At the time when I thought that you had recovered, you got sick for the last time. I felt under your stomach and there was loose flesh hanging down. You had lost so much weight, but because you were such a fluffy cat it wasn’t noticeable. I knew the time had come, but I didn’t think I could do what I knew was the kindest thing. I rang the vet and made an appointment. For the last two hours of your life, you lay on the bed next to me and purred. You shifted time and time again, because of the pain but you purred on. As you purred I cried and cried because I loved you so much and couldn’t think of life without you.
The vet asked me if I wanted to go out of the room while you were put down, but I couldn’t leave you. I held you as he injected you and I watched as the life went out of your eyes. I cried as you left Bob and I am crying now as I write this. I cried on the way home, as I dug your grave and laid you to rest under the nectarine tree in flower. I shook the tree and the petals fell over you. I put all the flowers I could find on you, then I covered you up. I shook the tree again and laid more flowers. And I cried.

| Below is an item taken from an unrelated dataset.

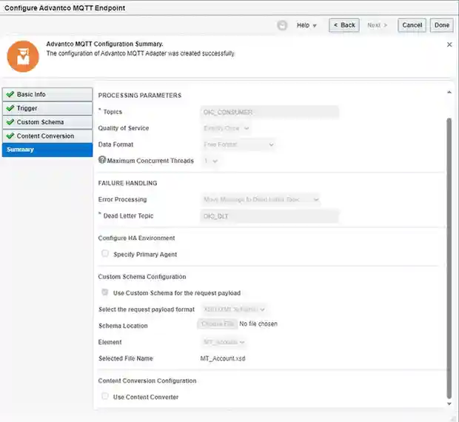Image resolution: width=459 pixels, height=422 pixels.
Task: Dismiss the configuration summary banner
Action: (449, 44)
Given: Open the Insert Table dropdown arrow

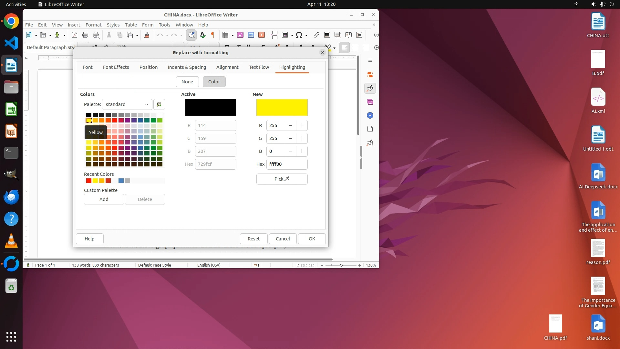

Bob was not the kind of cat who sat on your lap for hours. He sat and kneaded you, purred incredibly loudly and then left. When he lay on the bed next to me it would be for a short time, not all night. What he gave me was quality time. Quality time was all that he had to give. I loved you so much Bob, and I know that you loved me. There will NEVER be another Bob. I am crying Bob, crying for you. I love you. Six years was not long enough, but I will treasure the memories of those six years of quality time, just as I treasured you in life.